▶ PROVIDED TEXT:

◇ ◇ ◇ ◇

Of Gardens Long Run Wild, by John Caple at John Martin Gallery, Mayfair, London.
I was really pleased to see that John Martin had another exhibition of John Caple's atmospheric paintings. John Caple is completely self-taught. His family have farmed and quarried in Mendip in Somerset since the 18th century. The tight community in which he grew up has a rich history of people whose stories were passed down through successive generations. His paintings feature re-occurring faces of his mother, grandparents, uncles and others in scenes derived from his imagination through stories he is told of their pasts. Each painting describes specific episodes in the lives of these characters.

◇ ◇ ◇ ◇

▶ EXERCISE TASK 1: Reproduce the passage of the exhibition review starting with "I was really" and going on through "of these characters.".
▶ EXERCISE TASK 2: In the exhibition review, where has John Caple's family farmed and quarried since the 18th century?

▶ MATERIAL:

◇ ◇ ◇ ◇

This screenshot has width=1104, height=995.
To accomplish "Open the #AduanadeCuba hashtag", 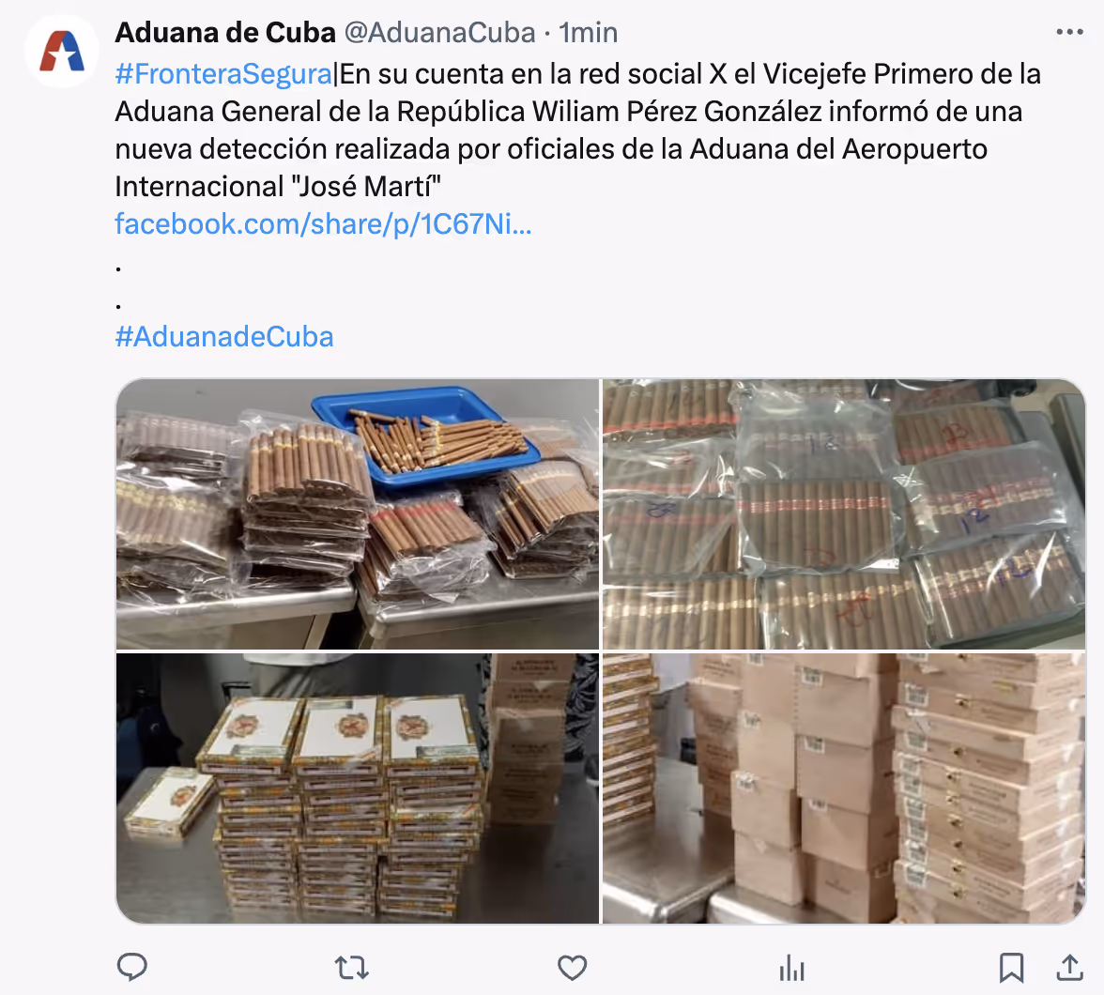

◇ ◇ ◇ ◇

▶ WORKED ANSWER 1:
I was really pleased to see that John Martin had another exhibition of John Caple's atmospheric paintings. John Caple is completely self-taught. His family have farmed and quarried in Mendip in Somerset since the 18th century. The tight community in which he grew up has a rich history of people whose stories were passed down through successive generations. His paintings feature re-occurring faces of his mother, grandparents, uncles and others in scenes derived from his imagination through stories he is told of their pasts. Each painting describes specific episodes in the lives of these characters.

▶ WORKED ANSWER 2: In Mendip in Somerset.